The material mix isn’t quite the match of a high-end Focus, but it’s rich enough to avoid any commercial impression and outclass the pick-up standard. Fixtures and fittings are solid and sensibly sized, in order to allow operation while wearing thick gloves.
It has four seats in two sitting rows. Passenger space is fine and as generous in both rows as a medium-sized family car. There are lots practical storage solutions, too. The air conditioned centre cubby is big enough for a pack of drinks cans and the glovebox is sized for a 16in laptop. The rear seat cushions also lift to reveal a large storage box.
Between that storage box and the 1.5m-long load bay, there’s little that you could carry in a large estate car or SUV that you couldn’t in the Ranger. There’s no load-through facility, but longer items could be lashed to the roof rack of a car so equipped. There’s also a tailgate rated to carry 200kg, so you need have no qualms about climbing on to it to reach a bag or box.
It’s quiet at idle and at fairly low revs, and its vibrations are kept well under control, but the 3.2-litre ‘Puma’ five-pot in this Ranger is still obviously a Ford commercial unit. It pulls with grumble-free force from just above 1000rpm, but even when it begins to emit a few multi-cylinder harmonics higher up its vocal range, you know that it’ll be gasping for breath before 4000rpm comes and goes.
Easy pulling power is what this powertrain is specified to deliver, and that it achieves very well. Torque peaks at 347lb ft, but 300lb ft is on offer between 1300rpm and 3300rpm. Which means, once you’ve got the Ranger rolling and up into fifth and sixth, it’s a surprisingly effortless drive. Rarely will you need to change down – be that to climb, overtake or just accelerate on the motorway.
Don’t confuse this for a fast car, but it’s not desperately slow, either. A sub-11sec 0-60mph time would have been competitive with a big four-cylinder, mass-market 4×4 not so long ago. The most telling statistic is that cracking 30-70mph in fourth takes 11.7sec – just a second slower than it will take if you trawl through the gears instead.
Should running costs take priority over performance, the smaller 2.2-litre diesel is worth considering. It is available with either 123 or 148bhp. We found the latter to be a strong performer owing to its 277lb ft of torque which, whilst some way off the 3.2’s headline figure, is still enough to make decent progress.Whichever engine you choose, it’s better to think of the six-speed gearbox as a five-speeder with a dog-leg first. The real first gear is so short that it’s only really useful off road and for towing.
The shift quality is poor, though. It’s elastic, heavy and vague, and at times can feel more like you’re forcing a dislocated limb back into its socket than trying to select another gear. But that’s one entirely tolerable shortcoming in a car that, in most other respects, performs like a slightly heavier-duty family 4×4.

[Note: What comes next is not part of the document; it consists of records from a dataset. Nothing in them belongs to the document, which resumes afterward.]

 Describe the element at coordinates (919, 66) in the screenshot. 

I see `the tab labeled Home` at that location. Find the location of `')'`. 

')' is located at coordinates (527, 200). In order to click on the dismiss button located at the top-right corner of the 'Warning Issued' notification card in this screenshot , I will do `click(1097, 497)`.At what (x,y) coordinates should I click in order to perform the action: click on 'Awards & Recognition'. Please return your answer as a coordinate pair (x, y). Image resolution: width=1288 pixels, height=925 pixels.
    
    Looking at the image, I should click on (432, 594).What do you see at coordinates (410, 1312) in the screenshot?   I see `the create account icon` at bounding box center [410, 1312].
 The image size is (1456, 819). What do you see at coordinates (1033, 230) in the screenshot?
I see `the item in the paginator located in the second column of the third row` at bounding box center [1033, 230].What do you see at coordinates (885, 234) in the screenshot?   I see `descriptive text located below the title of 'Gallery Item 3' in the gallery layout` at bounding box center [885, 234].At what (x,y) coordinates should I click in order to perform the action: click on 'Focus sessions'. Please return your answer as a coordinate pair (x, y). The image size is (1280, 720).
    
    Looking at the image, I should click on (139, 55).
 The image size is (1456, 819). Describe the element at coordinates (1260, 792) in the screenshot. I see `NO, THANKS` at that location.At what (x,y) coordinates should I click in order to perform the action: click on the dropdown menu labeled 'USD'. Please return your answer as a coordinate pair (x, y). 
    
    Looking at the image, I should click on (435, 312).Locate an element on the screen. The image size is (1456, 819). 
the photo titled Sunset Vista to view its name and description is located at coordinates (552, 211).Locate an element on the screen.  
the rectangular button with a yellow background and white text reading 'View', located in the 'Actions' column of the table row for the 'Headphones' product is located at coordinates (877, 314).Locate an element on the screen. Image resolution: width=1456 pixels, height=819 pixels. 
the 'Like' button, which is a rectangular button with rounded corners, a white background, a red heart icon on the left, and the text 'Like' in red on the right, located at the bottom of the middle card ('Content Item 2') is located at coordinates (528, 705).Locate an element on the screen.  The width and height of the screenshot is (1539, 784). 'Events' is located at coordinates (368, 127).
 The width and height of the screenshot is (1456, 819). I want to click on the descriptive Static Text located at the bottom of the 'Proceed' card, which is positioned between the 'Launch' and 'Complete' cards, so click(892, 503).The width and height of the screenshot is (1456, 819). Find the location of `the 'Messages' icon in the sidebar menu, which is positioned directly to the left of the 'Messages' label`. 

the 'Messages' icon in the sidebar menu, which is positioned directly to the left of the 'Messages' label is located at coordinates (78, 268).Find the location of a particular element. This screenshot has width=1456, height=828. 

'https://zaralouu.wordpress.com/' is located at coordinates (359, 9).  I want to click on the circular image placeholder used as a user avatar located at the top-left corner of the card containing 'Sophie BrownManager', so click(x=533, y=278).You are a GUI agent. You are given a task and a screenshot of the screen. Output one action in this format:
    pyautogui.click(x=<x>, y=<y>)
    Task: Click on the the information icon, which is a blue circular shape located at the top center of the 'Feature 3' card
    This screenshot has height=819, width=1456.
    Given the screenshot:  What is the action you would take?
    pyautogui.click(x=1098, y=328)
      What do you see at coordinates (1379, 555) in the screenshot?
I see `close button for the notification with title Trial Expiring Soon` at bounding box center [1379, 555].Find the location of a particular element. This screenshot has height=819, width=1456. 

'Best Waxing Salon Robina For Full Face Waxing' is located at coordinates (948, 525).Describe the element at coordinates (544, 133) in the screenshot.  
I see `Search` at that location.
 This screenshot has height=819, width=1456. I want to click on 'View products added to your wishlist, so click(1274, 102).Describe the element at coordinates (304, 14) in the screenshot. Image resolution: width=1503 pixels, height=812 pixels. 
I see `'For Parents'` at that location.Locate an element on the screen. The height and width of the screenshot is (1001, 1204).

In the new Ranger, Ford has created a class-leading vehicle that not only betters its rivals on pick-up considerations such as carrying, towing and wading, but could also present a dilemma to many who run a big family car on their employer’s fleet.
It isn’t well mannered or well appointed enough to quite measure up to big passenger car standards, but it gets amazingly close. But for practical people who could put its ruggedness and utility to good use, and who care more about value and dependability than aspirational allure, it’s a genuine contender.